→ Objectif visé
Recopiez tous les items en remplaçant chaque occurrence de « Where should I click to » par « Where do I click to », sans rien modifier d'autre.

→ Section des données

________________________________________

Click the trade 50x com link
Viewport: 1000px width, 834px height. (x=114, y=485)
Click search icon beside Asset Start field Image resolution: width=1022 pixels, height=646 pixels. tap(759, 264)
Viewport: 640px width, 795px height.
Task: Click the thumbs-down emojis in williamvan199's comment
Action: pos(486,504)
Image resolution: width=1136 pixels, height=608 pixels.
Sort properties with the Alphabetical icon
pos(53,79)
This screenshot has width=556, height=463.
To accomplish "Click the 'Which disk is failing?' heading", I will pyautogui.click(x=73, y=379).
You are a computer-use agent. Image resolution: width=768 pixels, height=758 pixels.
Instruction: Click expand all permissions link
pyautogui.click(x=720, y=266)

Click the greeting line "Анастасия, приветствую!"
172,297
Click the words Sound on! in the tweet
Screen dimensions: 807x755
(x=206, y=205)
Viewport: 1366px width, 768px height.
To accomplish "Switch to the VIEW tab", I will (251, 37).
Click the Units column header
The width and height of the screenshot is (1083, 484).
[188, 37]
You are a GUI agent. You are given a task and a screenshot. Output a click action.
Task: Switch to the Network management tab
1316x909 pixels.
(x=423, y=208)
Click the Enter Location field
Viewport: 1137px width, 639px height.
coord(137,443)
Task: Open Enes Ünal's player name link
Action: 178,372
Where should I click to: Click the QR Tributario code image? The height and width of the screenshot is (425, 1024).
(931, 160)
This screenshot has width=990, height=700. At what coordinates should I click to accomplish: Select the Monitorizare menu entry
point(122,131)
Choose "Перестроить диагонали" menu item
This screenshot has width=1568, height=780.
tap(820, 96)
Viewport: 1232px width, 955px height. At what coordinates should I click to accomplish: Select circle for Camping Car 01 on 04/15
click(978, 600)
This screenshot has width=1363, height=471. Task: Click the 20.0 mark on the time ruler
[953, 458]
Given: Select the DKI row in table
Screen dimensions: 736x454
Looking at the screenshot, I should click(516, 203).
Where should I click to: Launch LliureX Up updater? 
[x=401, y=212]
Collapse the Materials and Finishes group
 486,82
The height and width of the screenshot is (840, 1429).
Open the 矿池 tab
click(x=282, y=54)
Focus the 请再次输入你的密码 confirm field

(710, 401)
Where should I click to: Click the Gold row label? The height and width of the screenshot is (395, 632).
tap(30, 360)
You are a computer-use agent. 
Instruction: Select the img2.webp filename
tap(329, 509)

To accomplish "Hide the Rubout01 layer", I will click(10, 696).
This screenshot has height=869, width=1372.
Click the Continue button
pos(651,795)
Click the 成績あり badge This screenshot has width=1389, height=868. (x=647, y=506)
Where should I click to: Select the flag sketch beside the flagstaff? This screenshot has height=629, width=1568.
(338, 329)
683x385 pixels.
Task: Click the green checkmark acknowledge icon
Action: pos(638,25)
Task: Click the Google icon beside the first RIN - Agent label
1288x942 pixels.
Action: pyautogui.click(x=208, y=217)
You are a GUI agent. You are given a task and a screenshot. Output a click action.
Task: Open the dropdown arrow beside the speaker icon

________________________________________

→ Réponse complète
Click the trade 50x com link
Viewport: 1000px width, 834px height. (x=114, y=485)
Click search icon beside Asset Start field Image resolution: width=1022 pixels, height=646 pixels. tap(759, 264)
Viewport: 640px width, 795px height.
Task: Click the thumbs-down emojis in williamvan199's comment
Action: pos(486,504)
Image resolution: width=1136 pixels, height=608 pixels.
Sort properties with the Alphabetical icon
pos(53,79)
This screenshot has width=556, height=463.
To accomplish "Click the 'Which disk is failing?' heading", I will pyautogui.click(x=73, y=379).
You are a computer-use agent. Image resolution: width=768 pixels, height=758 pixels.
Instruction: Click expand all permissions link
pyautogui.click(x=720, y=266)

Click the greeting line "Анастасия, приветствую!"
172,297
Click the words Sound on! in the tweet
Screen dimensions: 807x755
(x=206, y=205)
Viewport: 1366px width, 768px height.
To accomplish "Switch to the VIEW tab", I will (251, 37).
Click the Units column header
The width and height of the screenshot is (1083, 484).
[188, 37]
You are a GUI agent. You are given a task and a screenshot. Output a click action.
Task: Switch to the Network management tab
1316x909 pixels.
(x=423, y=208)
Click the Enter Location field
Viewport: 1137px width, 639px height.
coord(137,443)
Task: Open Enes Ünal's player name link
Action: 178,372
Where do I click to: Click the QR Tributario code image? The height and width of the screenshot is (425, 1024).
(931, 160)
This screenshot has width=990, height=700. At what coordinates should I click to accomplish: Select the Monitorizare menu entry
point(122,131)
Choose "Перестроить диагонали" menu item
This screenshot has width=1568, height=780.
tap(820, 96)
Viewport: 1232px width, 955px height. At what coordinates should I click to accomplish: Select circle for Camping Car 01 on 04/15
click(978, 600)
This screenshot has width=1363, height=471. Task: Click the 20.0 mark on the time ruler
[953, 458]
Given: Select the DKI row in table
Screen dimensions: 736x454
Looking at the screenshot, I should click(516, 203).
Where do I click to: Launch LliureX Up updater? 
[x=401, y=212]
Collapse the Materials and Finishes group
 486,82
The height and width of the screenshot is (840, 1429).
Open the 矿池 tab
click(x=282, y=54)
Focus the 请再次输入你的密码 confirm field

(710, 401)
Where do I click to: Click the Gold row label? The height and width of the screenshot is (395, 632).
tap(30, 360)
You are a computer-use agent. 
Instruction: Select the img2.webp filename
tap(329, 509)

To accomplish "Hide the Rubout01 layer", I will click(10, 696).
This screenshot has height=869, width=1372.
Click the Continue button
pos(651,795)
Click the 成績あり badge This screenshot has width=1389, height=868. (x=647, y=506)
Where do I click to: Select the flag sketch beside the flagstaff? This screenshot has height=629, width=1568.
(338, 329)
683x385 pixels.
Task: Click the green checkmark acknowledge icon
Action: pos(638,25)
Task: Click the Google icon beside the first RIN - Agent label
1288x942 pixels.
Action: pyautogui.click(x=208, y=217)
You are a GUI agent. You are given a task and a screenshot. Output a click action.
Task: Open the dropdown arrow beside the speaker icon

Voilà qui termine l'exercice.